The UK economy is looking quite robust as growth remains steady. Falling inflation, however, puts interest rate rises all but out of question.

GROWTH EXPECTATIONS:

The UK is growing well with plenty of indicators pointing in the right direction. Final GDP figures for Q3 2014 show the UK economy expanding by 0.7% from the previous quarter. This is down on the final figures for Q2 which surprised the market at 0.9% q/q. The NIESR GDP estimate had been picking 0.6% growth for Q3 and is now estimating 0.7% growth for Q1 2015. The Bank of England’s own growth estimate for 2015 is at 3.0%. This may come under pressure for a sluggish Euro-zone, however, the falling energy prices is likely to drive further consumption.

The Unemployment rate has improved considerably from a year ago when it was at 7.4%, to the latest reading of 6.0%. This will certainly please BoE Governor Mark Carney. The Claimant Count has consistently been on the right side of zero with an average fall of -22k per month throughout the quarter.

UK Unemployment

The PMI for the services sector, which accounts for 77.8% of UK GDP, has remained rooted in the high 50s during the quarter, with readings of 58.7, 56.2 and 58.6 for October, November and December respectively. These are slightly down on the 60.5 from September, however, it shows the kind of consistency that has allowed the UK to maintain over 3.0% annual growth at a time when others are struggling for 1% growth.

Retail sales were a mixed bag over the quarter, but it managed to gain momentum leading into the Christmas period, with November’s sales rising 1.6% from a month ago. This leaves overall sales up 6.4% from the same time a year ago, which is a fantastic result and again highlights the good position the UK economy is in.

MONETARY POLICY:

The interest rate has not budged from the 0.5% it has been at since March 2009, meaning the rate has not changed a staggering 70 times. The reason the rate is not moving at the moment despite the UK economy being robust enough to absorb a rate rise is that inflation is simply too low. Figures released in December show CPI falling to just 1.0% y/y, which is at the very bottom of the BoE’s 1-3% target range. Wage inflation too has been a slight disappointment at just 1.4%.

UK CPI

The market is betting on a rate rise in 2015, however, Governor Carney is unlikely to increase interest rates at all while inflation is threatening to break out lower of the target range. Thanks to the low inflation, the stimulus will be held in place and that’s something the BoE has been keen to keep for some time now. With a robust GDP growth rate, Services PMI and a strong labour market, the UK economy is sitting pretty.

The only real threat to the UK economy at the moment is if inflation falls to low.
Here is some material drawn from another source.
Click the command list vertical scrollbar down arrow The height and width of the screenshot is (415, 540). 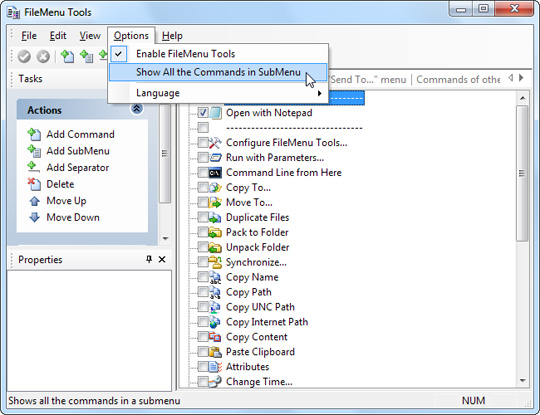[x=523, y=381]
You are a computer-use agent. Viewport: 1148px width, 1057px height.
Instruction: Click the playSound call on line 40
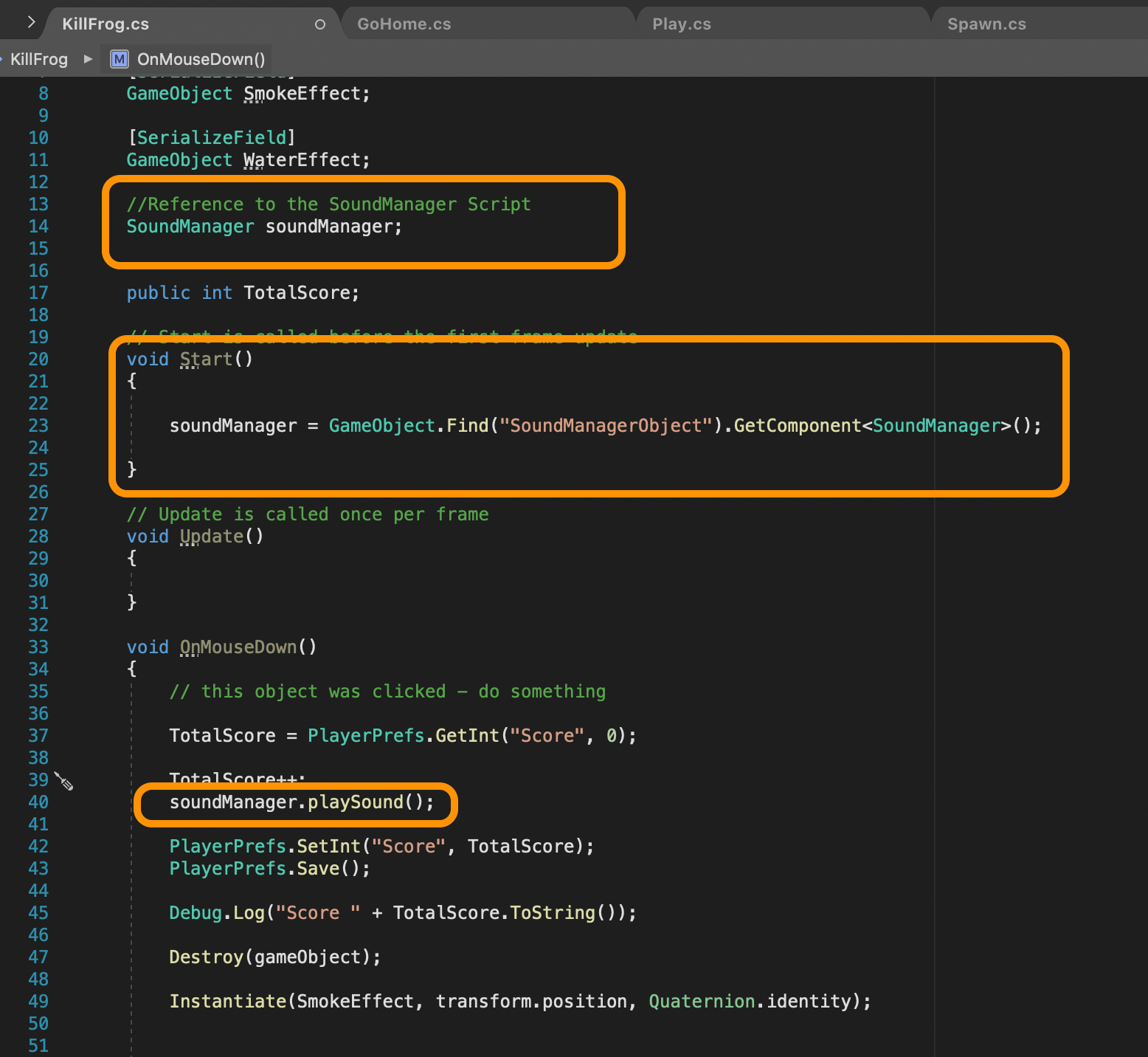point(355,802)
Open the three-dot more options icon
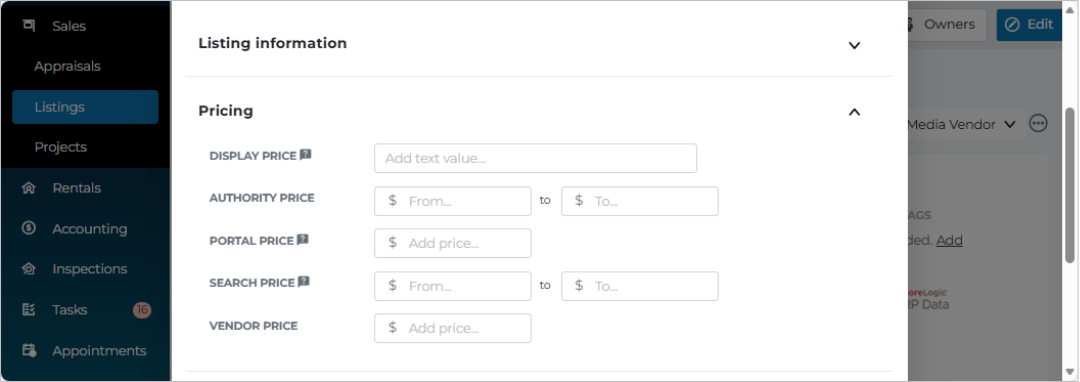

That is a real possibility with falling energy prices, however, the recent fall in the Pound is likely to counteract this as imports will become more expensive. Certainly, if inflation falls any lower than the current 1.0%, we may even see some talk from the BoE on ways to raise it.

FISCAL POLICY:

2015 is a big year in the political calendar for the UK because it is an election year. The current government (if re-elected) is looking to balance the budget within 3 years and to reduce public debt as a percentage of national income by 2016-17. The opposition has said it will balance the current budget “as soon as possible within the next parliament”.
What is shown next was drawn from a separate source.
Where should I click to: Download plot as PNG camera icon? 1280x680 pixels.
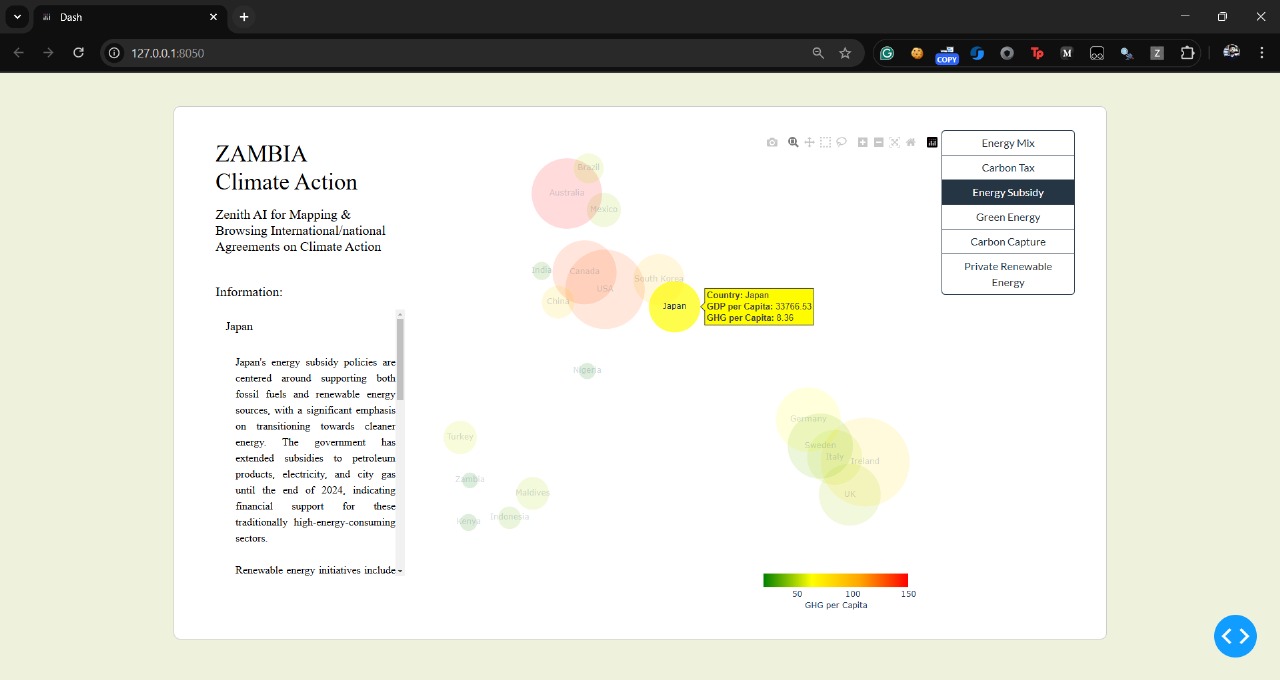[772, 142]
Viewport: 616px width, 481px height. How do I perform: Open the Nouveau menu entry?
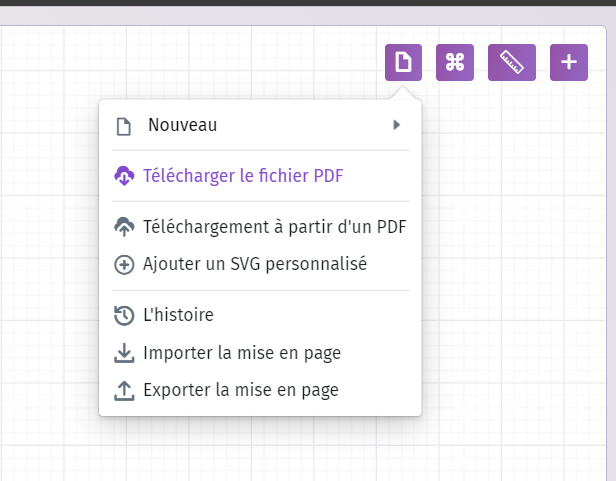260,125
Either way, both parties see the budget deficit as a problem that needs to be addressed. Fiscal responsibility is likely to be a major talking point leading into the election on 7th May 2015. We will see a lot of talk about cutting services and raising taxes, all of which is going to be unpopular in a nation that prides itself on its welfare system.

FX OUTLOOK:

The Pound once again took a beating over the final quarter of 2015 as the prospects of an interest rate rise became ever less likely. With inflation falling to the lower end of the target range, it is becoming more likely that the expected interest rate rise in early to mid-2015 will be pushed back much further. This alone is bearish for the Pound.

The US Federal Reserve on the other hand has made it clear that it intends to begin raising interest rates by mid-2015. The US economy is looking strong and the likelihood of a divergence in monetary policies is becoming more apparent. This will add further bearish pressure to the Cable (GBPUSD).

Despite the positive GDP and employment figures, low inflation is causing the Pound to fall and will likely to be the main driver for some time. The direction of the Pound will be determined by the language the Bank of England employs and that will depend on where inflation goes over the next three months. At this stage, it does not look positive.

EQUITY OUTLOOK:

The FTSE had a very volatile quarter as did many of the world’s equity indices. It pushed up close to the highs seen in the peaks of 1999 and 2007, however, it ended down 1.14% from where it opened the quarter. Trouble in Greece, Russia and commodity markets all had their effect on London’s main index.

The coming quarter could be a bullish one for equities as the likelihood of continually low interest rates will keep equities propped up. Low energy prices will hurt the oil and gas companies, however, the flip side is a benefit for most other companies through lower expenses so the net effect will be positive.